═══ Data for analysis

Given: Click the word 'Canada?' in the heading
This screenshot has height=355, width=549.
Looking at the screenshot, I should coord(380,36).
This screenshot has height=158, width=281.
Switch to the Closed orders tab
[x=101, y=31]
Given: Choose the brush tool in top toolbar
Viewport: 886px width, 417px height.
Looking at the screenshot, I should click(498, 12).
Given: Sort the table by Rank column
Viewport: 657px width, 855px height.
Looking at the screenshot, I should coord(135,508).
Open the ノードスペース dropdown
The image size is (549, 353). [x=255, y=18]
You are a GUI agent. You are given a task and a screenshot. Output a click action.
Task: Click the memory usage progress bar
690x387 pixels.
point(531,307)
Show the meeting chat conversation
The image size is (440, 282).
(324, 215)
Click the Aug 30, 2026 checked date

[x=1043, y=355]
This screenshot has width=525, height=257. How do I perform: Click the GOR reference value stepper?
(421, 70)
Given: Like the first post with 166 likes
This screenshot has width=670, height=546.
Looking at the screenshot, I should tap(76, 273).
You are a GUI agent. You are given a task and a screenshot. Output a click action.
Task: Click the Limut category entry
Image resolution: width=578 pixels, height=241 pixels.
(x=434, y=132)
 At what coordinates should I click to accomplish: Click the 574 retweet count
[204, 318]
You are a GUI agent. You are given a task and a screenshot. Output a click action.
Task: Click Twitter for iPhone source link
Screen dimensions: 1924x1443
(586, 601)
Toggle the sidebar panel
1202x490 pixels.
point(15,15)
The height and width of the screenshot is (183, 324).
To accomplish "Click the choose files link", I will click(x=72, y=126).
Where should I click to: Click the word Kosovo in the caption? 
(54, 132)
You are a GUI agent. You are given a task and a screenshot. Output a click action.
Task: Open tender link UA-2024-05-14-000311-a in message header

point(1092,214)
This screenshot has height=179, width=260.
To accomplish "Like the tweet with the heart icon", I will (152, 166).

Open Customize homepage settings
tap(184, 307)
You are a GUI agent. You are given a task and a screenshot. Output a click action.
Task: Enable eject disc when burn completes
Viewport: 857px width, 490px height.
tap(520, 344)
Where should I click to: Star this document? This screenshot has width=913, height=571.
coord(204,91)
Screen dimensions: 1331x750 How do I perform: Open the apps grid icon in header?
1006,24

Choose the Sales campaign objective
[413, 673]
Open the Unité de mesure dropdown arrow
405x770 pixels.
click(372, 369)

══════

=== Exercise goal ===
Your task is to transcribe all of the entries word for word.

=== Exercise output ===
Given: Click the word 'Canada?' in the heading
This screenshot has height=355, width=549.
Looking at the screenshot, I should coord(380,36).
This screenshot has height=158, width=281.
Switch to the Closed orders tab
[x=101, y=31]
Given: Choose the brush tool in top toolbar
Viewport: 886px width, 417px height.
Looking at the screenshot, I should click(498, 12).
Given: Sort the table by Rank column
Viewport: 657px width, 855px height.
Looking at the screenshot, I should coord(135,508).
Open the ノードスペース dropdown
The image size is (549, 353). [x=255, y=18]
You are a GUI agent. You are given a task and a screenshot. Output a click action.
Task: Click the memory usage progress bar
690x387 pixels.
point(531,307)
Show the meeting chat conversation
The image size is (440, 282).
(324, 215)
Click the Aug 30, 2026 checked date

[x=1043, y=355]
This screenshot has width=525, height=257. How do I perform: Click the GOR reference value stepper?
(421, 70)
Given: Like the first post with 166 likes
This screenshot has width=670, height=546.
Looking at the screenshot, I should tap(76, 273).
You are a GUI agent. You are given a task and a screenshot. Output a click action.
Task: Click the Limut category entry
Image resolution: width=578 pixels, height=241 pixels.
(x=434, y=132)
 At what coordinates should I click to accomplish: Click the 574 retweet count
[204, 318]
You are a GUI agent. You are given a task and a screenshot. Output a click action.
Task: Click Twitter for iPhone source link
Screen dimensions: 1924x1443
(586, 601)
Toggle the sidebar panel
1202x490 pixels.
point(15,15)
The height and width of the screenshot is (183, 324).
To accomplish "Click the choose files link", I will click(x=72, y=126).
Where should I click to: Click the word Kosovo in the caption? 
(54, 132)
You are a GUI agent. You are given a task and a screenshot. Output a click action.
Task: Open tender link UA-2024-05-14-000311-a in message header

point(1092,214)
This screenshot has height=179, width=260.
To accomplish "Like the tweet with the heart icon", I will (152, 166).

Open Customize homepage settings
tap(184, 307)
You are a GUI agent. You are given a task and a screenshot. Output a click action.
Task: Enable eject disc when burn completes
Viewport: 857px width, 490px height.
tap(520, 344)
Where should I click to: Star this document? This screenshot has width=913, height=571.
coord(204,91)
Screen dimensions: 1331x750 How do I perform: Open the apps grid icon in header?
1006,24

Choose the Sales campaign objective
[413, 673]
Open the Unité de mesure dropdown arrow
405x770 pixels.
click(372, 369)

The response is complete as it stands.